What the task requires —
Whenever the word "agent" shows up in a line of the data, copy that line.
Content starts
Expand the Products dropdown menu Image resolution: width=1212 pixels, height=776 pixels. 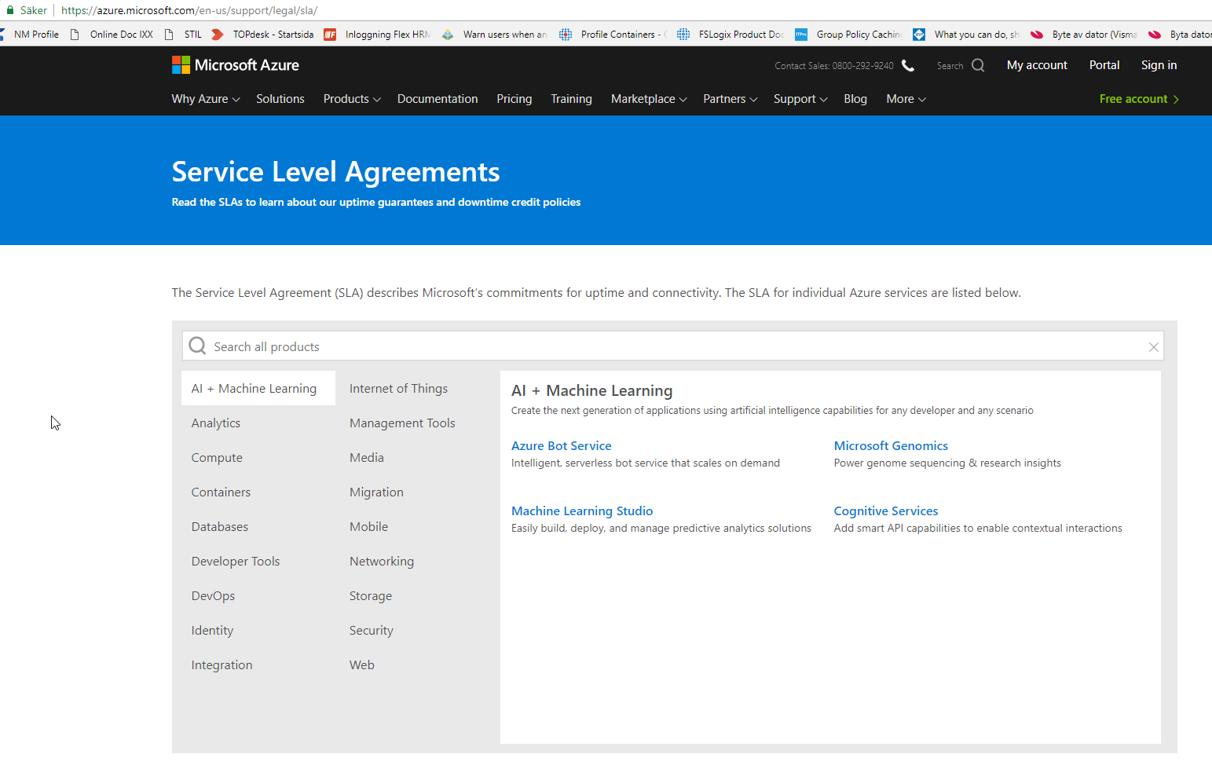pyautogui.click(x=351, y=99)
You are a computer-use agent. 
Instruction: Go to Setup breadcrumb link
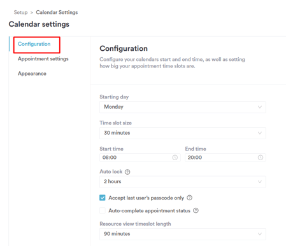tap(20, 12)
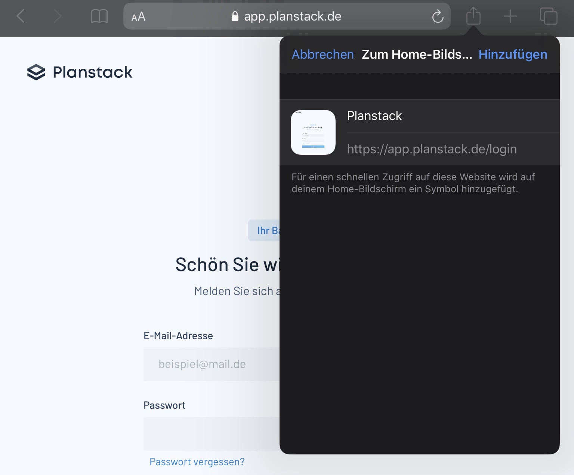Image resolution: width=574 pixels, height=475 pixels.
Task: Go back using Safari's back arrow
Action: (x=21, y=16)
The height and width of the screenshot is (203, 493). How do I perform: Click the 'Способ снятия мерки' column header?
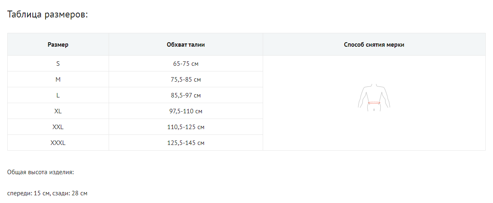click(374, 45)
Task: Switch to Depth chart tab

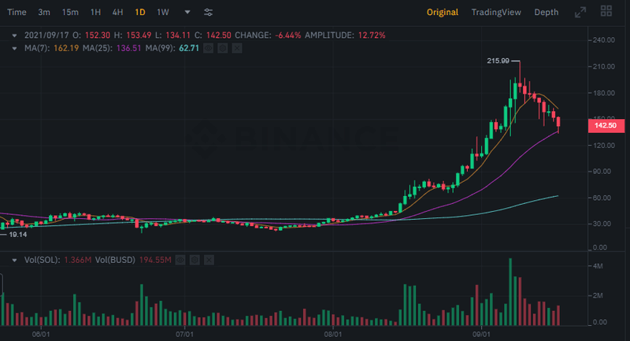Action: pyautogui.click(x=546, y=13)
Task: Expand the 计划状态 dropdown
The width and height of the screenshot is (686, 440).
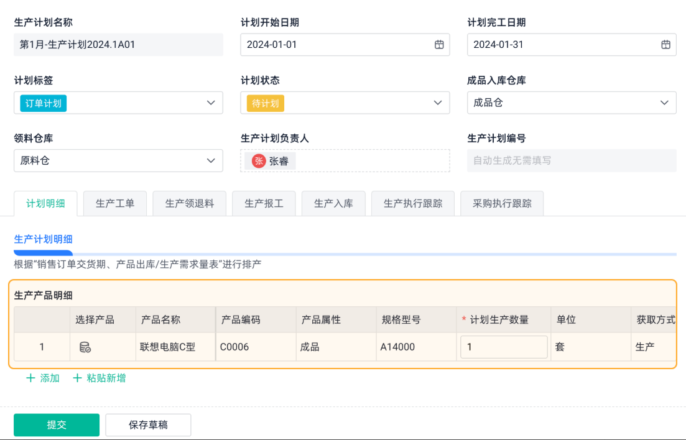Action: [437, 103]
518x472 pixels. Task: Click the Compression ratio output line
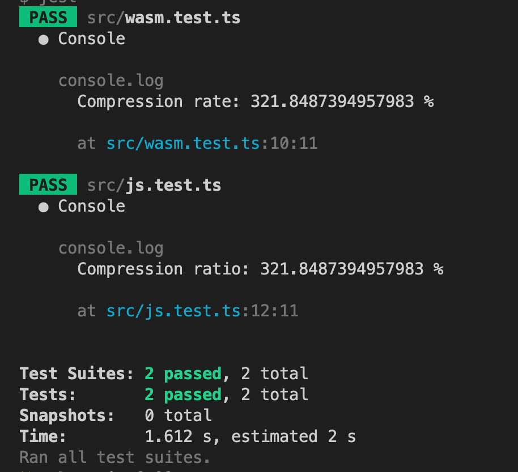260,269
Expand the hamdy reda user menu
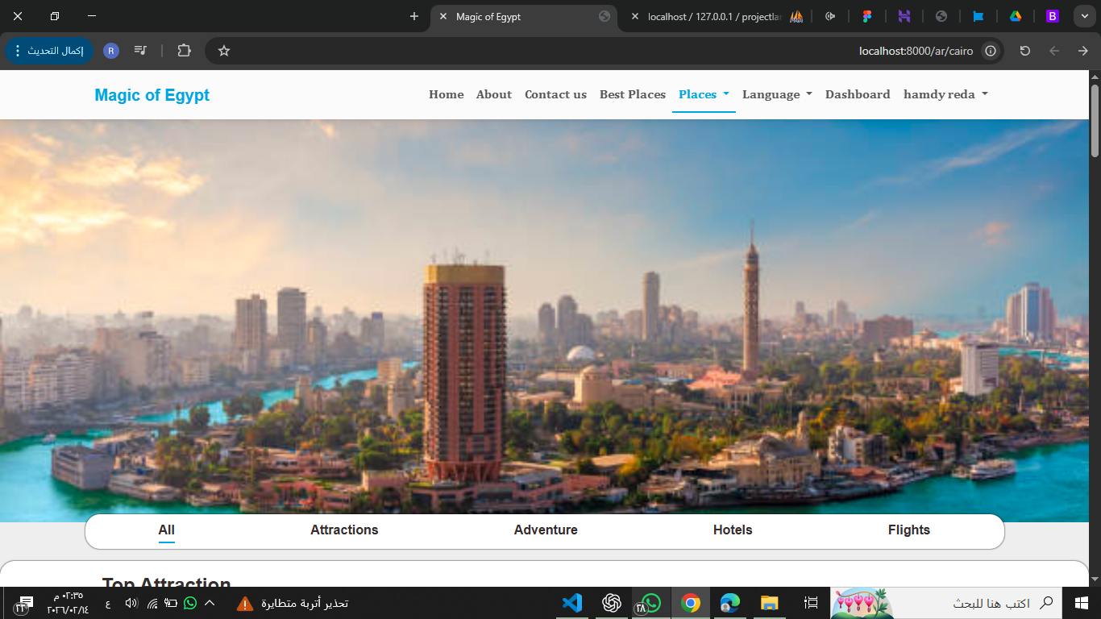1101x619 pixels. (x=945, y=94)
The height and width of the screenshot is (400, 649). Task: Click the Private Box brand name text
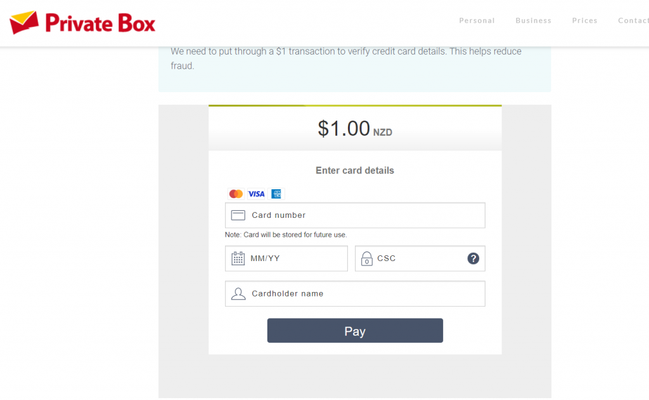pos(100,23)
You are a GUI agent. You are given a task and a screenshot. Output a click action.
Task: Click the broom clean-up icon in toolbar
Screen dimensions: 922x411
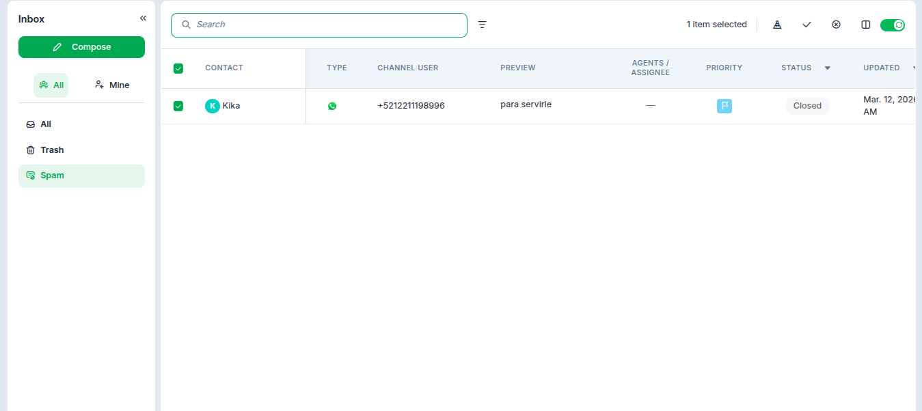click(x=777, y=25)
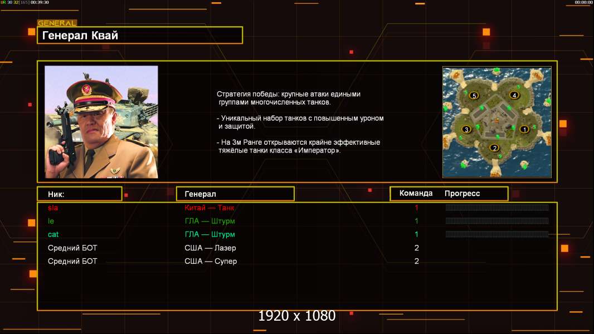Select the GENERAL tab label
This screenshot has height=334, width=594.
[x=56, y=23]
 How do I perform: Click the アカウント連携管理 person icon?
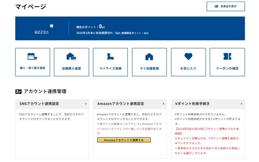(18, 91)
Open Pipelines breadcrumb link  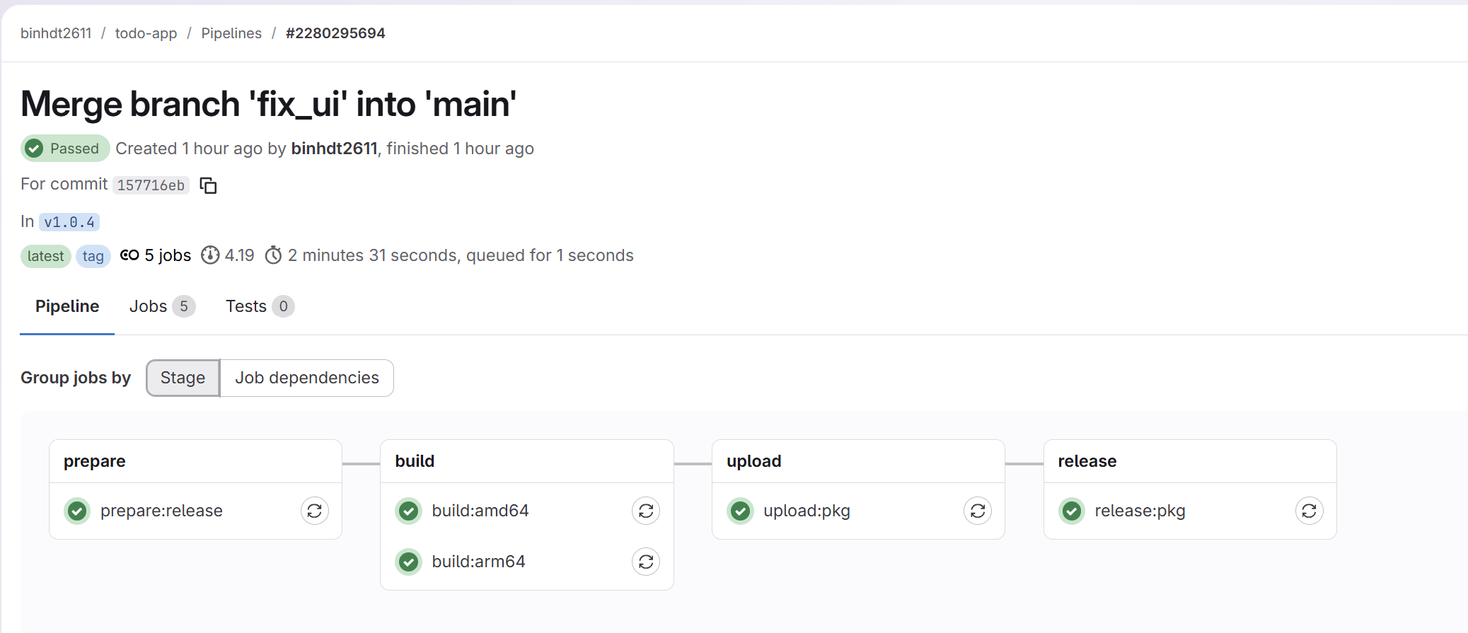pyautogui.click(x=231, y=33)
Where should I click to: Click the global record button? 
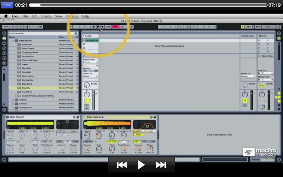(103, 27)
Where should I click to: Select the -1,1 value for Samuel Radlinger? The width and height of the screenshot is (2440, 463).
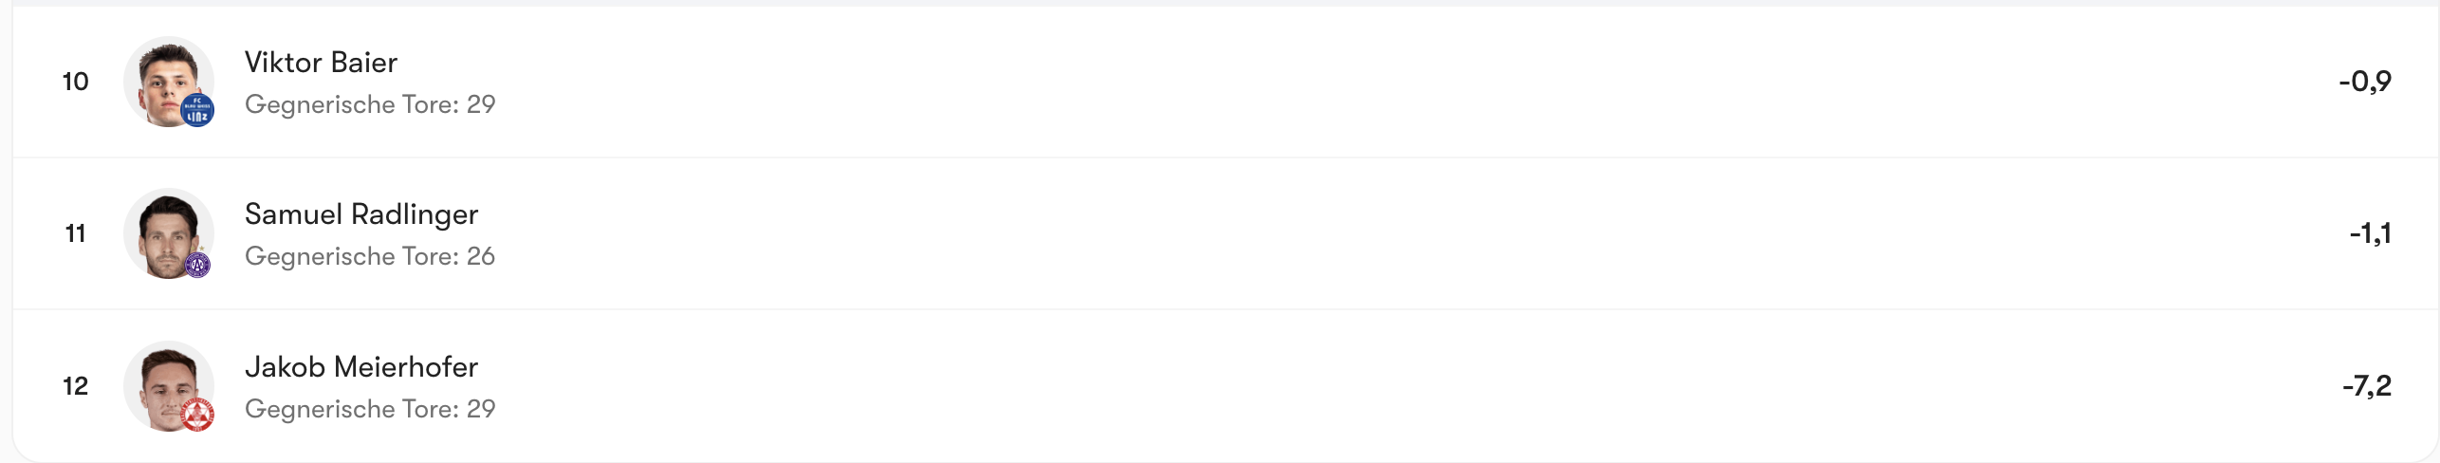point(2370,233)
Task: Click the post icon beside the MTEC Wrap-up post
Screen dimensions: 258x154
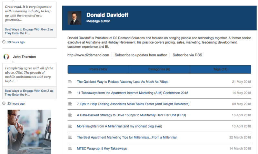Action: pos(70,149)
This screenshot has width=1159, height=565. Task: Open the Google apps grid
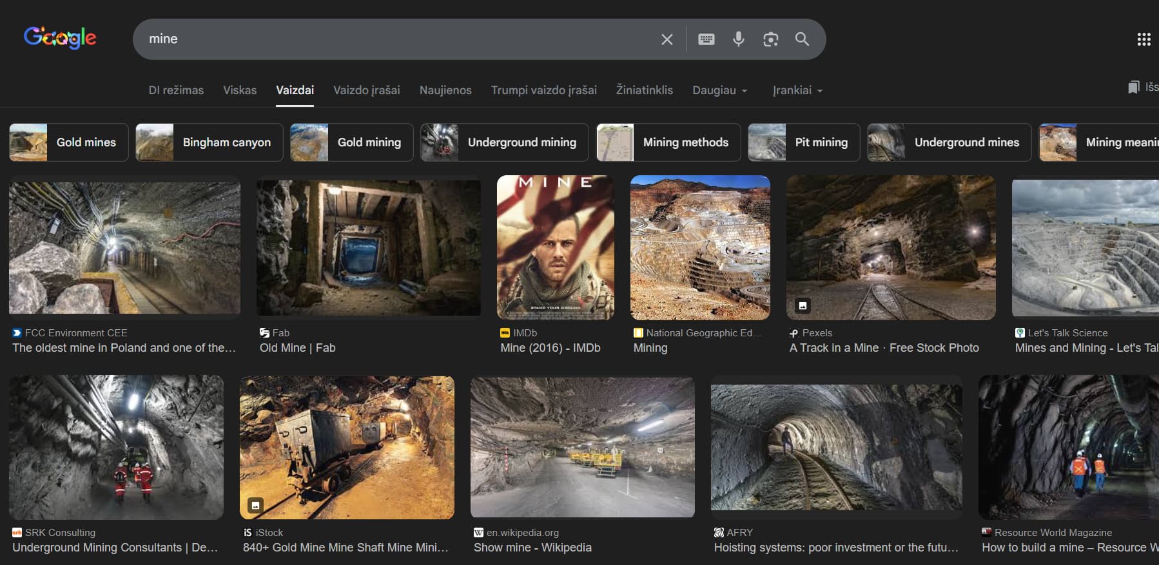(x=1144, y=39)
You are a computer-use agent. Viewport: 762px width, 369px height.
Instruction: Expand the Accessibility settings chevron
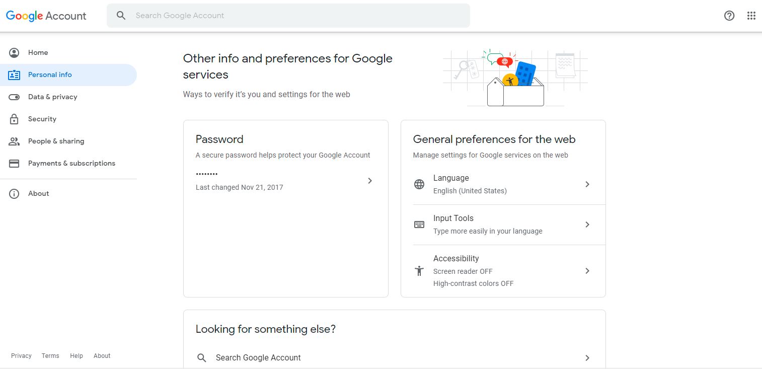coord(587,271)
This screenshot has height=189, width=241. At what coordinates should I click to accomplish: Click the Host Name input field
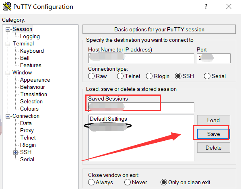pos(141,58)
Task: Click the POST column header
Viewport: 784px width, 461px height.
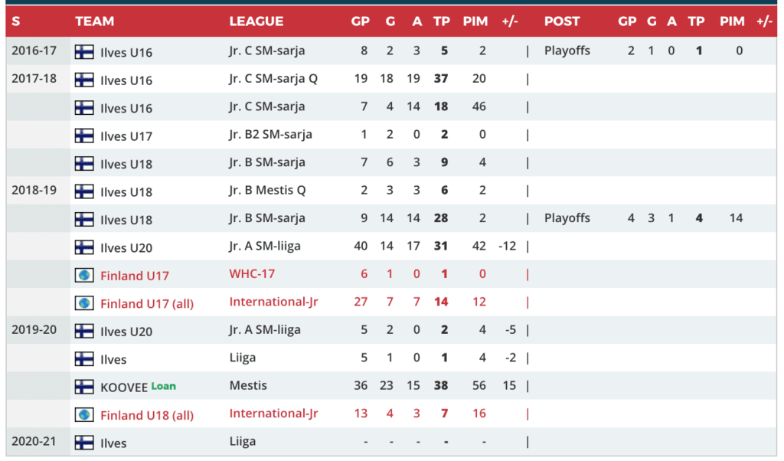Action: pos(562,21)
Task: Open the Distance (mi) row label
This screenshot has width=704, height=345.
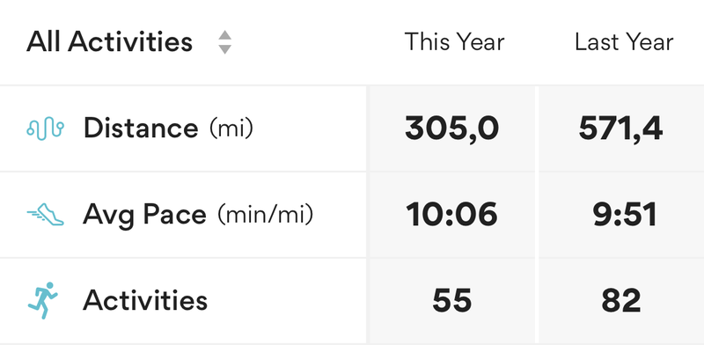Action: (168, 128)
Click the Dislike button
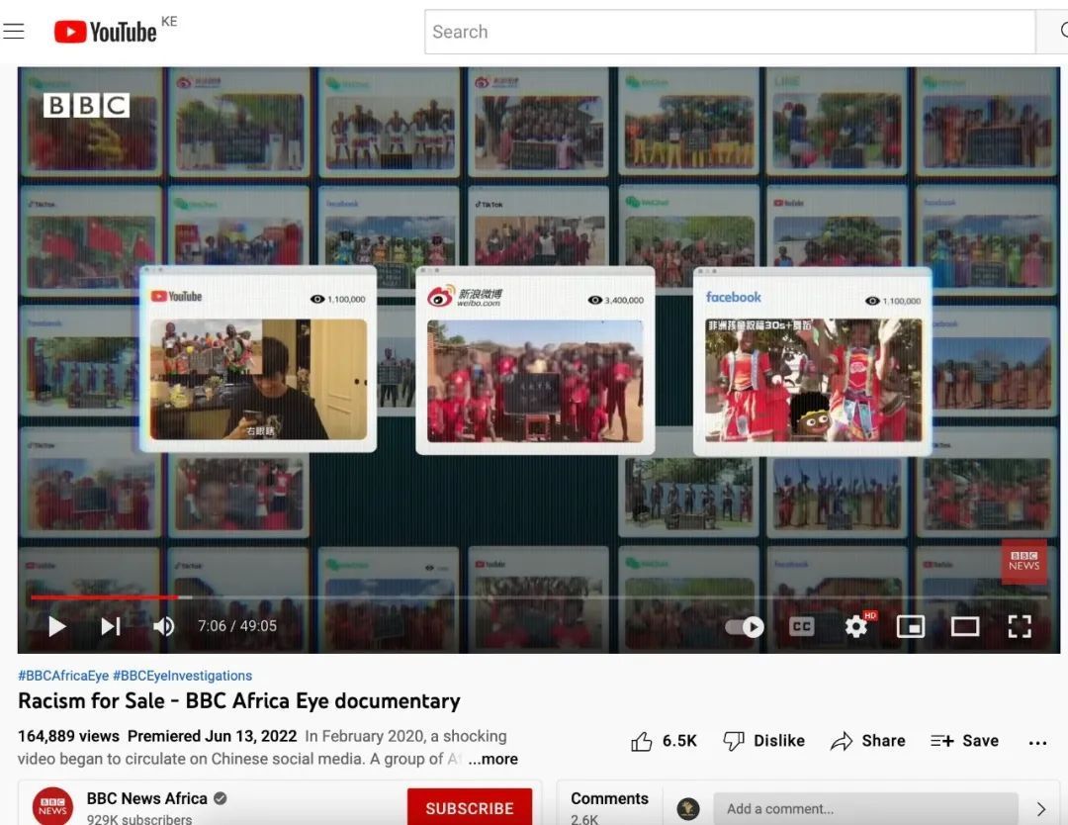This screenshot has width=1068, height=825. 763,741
Content ends
Answer to this exercise —
You are a computer-use agent. 
You are a GUI agent. You are given a task and a screenshot. Output a click action.
You are a computer-use agent. Viewport: 762px width, 369px height.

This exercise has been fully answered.